#### Required action 1:
Sum up the post on agent-readable docs in two sentences.
#### Required action 2:
Copy out the post on agent-readable docs from "From tutorial docs" up to and including "and SSH Package.", word for word.
#### Required action 3:
Answer these questions from the post on agent-readable docs:
(a) What command does the old install guide give for changing to root?
(b) On which port does Proxmox run on homelab-ai?
(c) How much RAM does homelab-ai have?

#### Excerpted passage:

Abstract data visualisation in dark blue

ai-agentsdocumentationiacinfrastructure EN

From tutorial docs to agent-readable docs

2026-05-03

The previous post said the rules don’t matter. The information does. Then I left the rest as a hand-wave: “I tore down my IaC repo and rebuilt it as agent-readable docs.”

That hand-wave covered weeks of work. This post is the work.

What “tutorial-style docs” actually were

The old IaC repo had a long install guide at the top. A representative slice (cleaned up):

## Step 1: Install Debian
Run through the Debian installer, selecting the Standard and SSH Package.
Set up a user — remember that name as `$user` for later.

## Step 2: Install and configure basics
Change to root:

    su root

Update packages and install sudo:

    apt-get update | apt-get upgrade
    apt-get install sudo
    /sbin/adduser $user sudo

After your system has rebooted you should be able to ssh in:

    ssh $user@your-machine-name

If you want, set up passwordless sudo by editing /etc/sudoers …

Useful for a human onboarding to homelab admin from zero. Useless for an AI agent. The agent already knows how to install Debian. What it doesn’t know is what this specific server is for, what’s already running on it, what depends on it, what’s been tried before. None of that is in the install guide.

It was also useless for me, six months later, coming back to a server I’d forgotten the details of. I’d skim the tutorial, find no answers to “what’s actually on this box”, and end up SSH-ing in to grep config files like a stranger.

What “agent-readable docs” actually look like

Each server now has a per-server readme. Same shape every time:

# Server: homelab-ai
environment: AI workloads — local LLMs, scheduled inference jobs
hostname: homelab-ai
ip: 192.168.10.42

### Services available
| Service | Description | Port |
|---|---|---|
| Proxmox | Management UI | 8006 |
| Netdata | Monitoring agent (streams to homelab-monitor) | 19999 |

### Hardware
- cpu: Intel Core Ultra 7, 20 cores / 28 threads
- ram: 128GB DDR5
- gpu: 2x consumer GPUs, 16GB VRAM each
- disk: 1.8TB NVMe (VM storage)

#### Raw data:
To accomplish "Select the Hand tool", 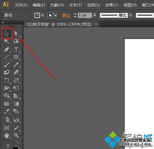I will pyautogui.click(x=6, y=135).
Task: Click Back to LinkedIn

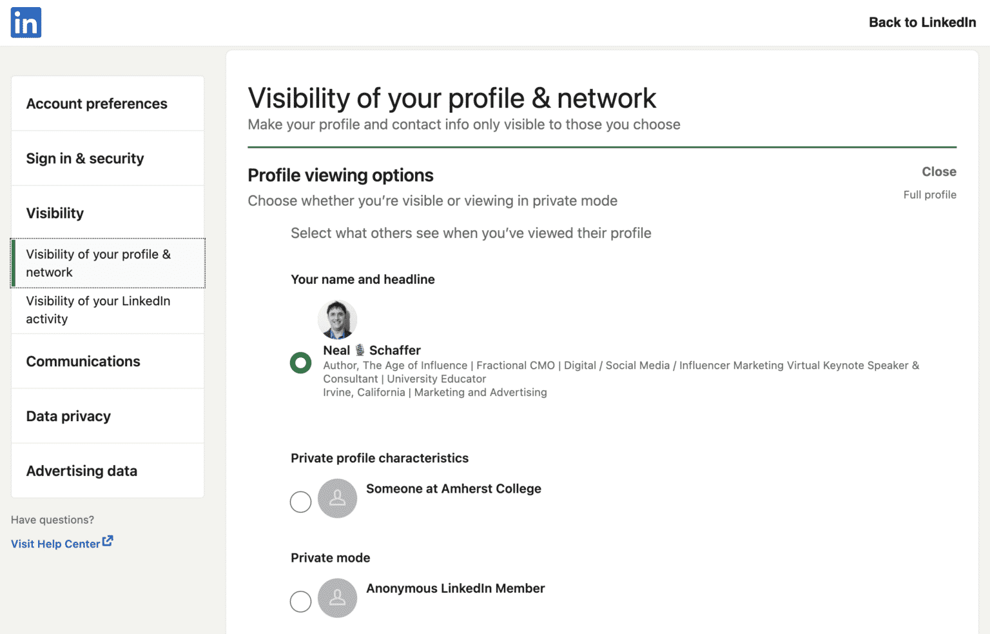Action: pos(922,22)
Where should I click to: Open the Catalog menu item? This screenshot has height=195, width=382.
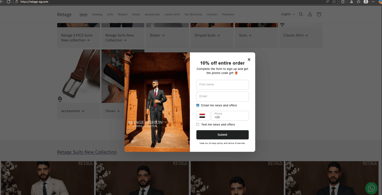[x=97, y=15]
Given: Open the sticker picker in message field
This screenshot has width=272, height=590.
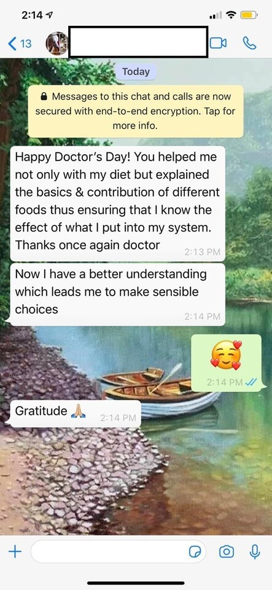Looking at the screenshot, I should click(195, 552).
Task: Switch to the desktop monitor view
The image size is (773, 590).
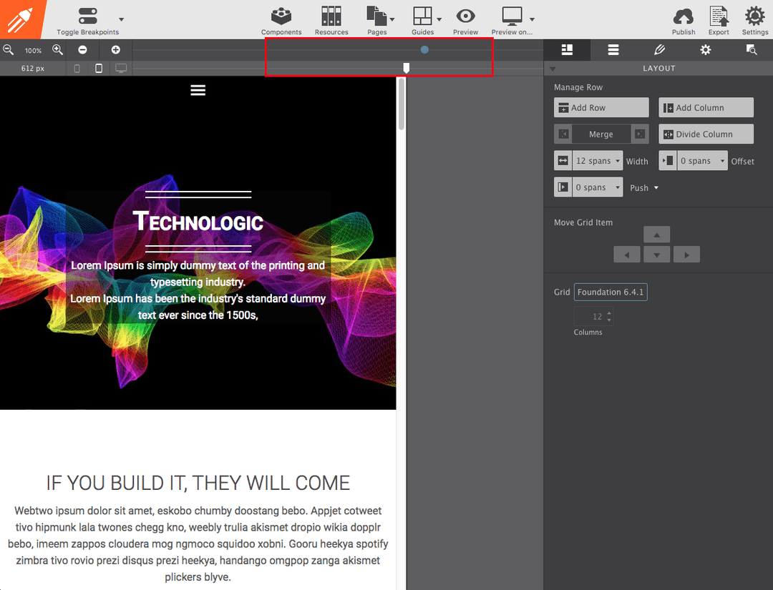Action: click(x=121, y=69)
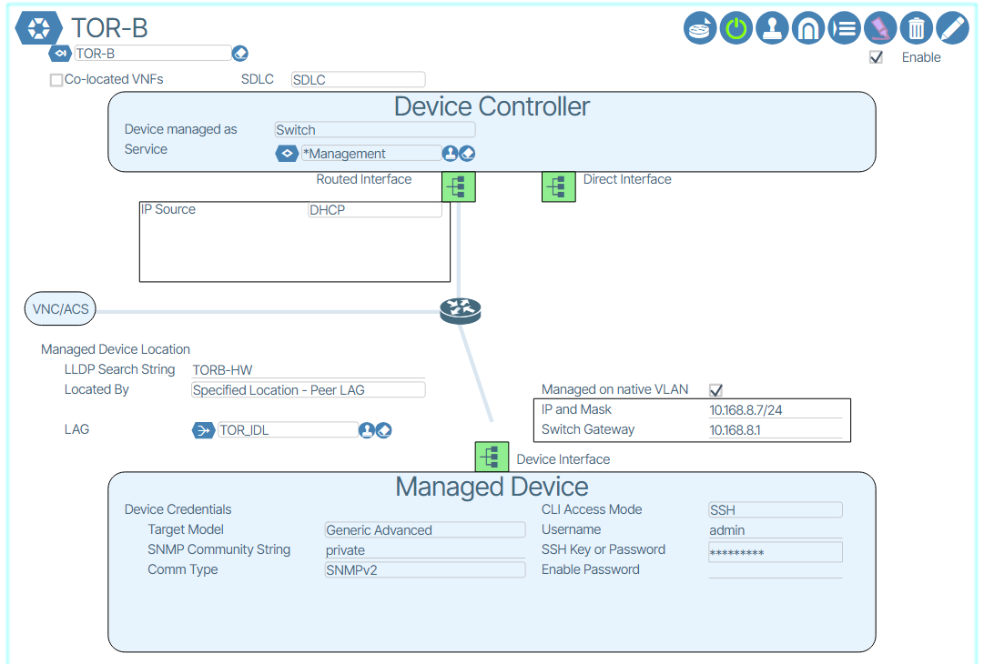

#### Task solution 1:
The author's old IaC repo opened with a long tutorial-style install guide that was useful to a human learning homelab admin from zero, but useless to an AI agent and to the author months later, because it never said what a server is for, what runs on it, what depends on it, or what had been tried before. Now each server has its own readme, always in the same shape, listing its environment, hostname, IP, available services with ports, and hardware.

#### Task solution 2:
From tutorial docs to agent-readable docs

2026-05-03

The previous post said the rules don’t matter. The information does. Then I left the rest as a hand-wave: “I tore down my IaC repo and rebuilt it as agent-readable docs.”

That hand-wave covered weeks of work. This post is the work.

What “tutorial-style docs” actually were

The old IaC repo had a long install guide at the top. A representative slice (cleaned up):

## Step 1: Install Debian
Run through the Debian installer, selecting the Standard and SSH Package.

#### Task solution 3:
(a) su root
(b) 8006
(c) 128GB DDR5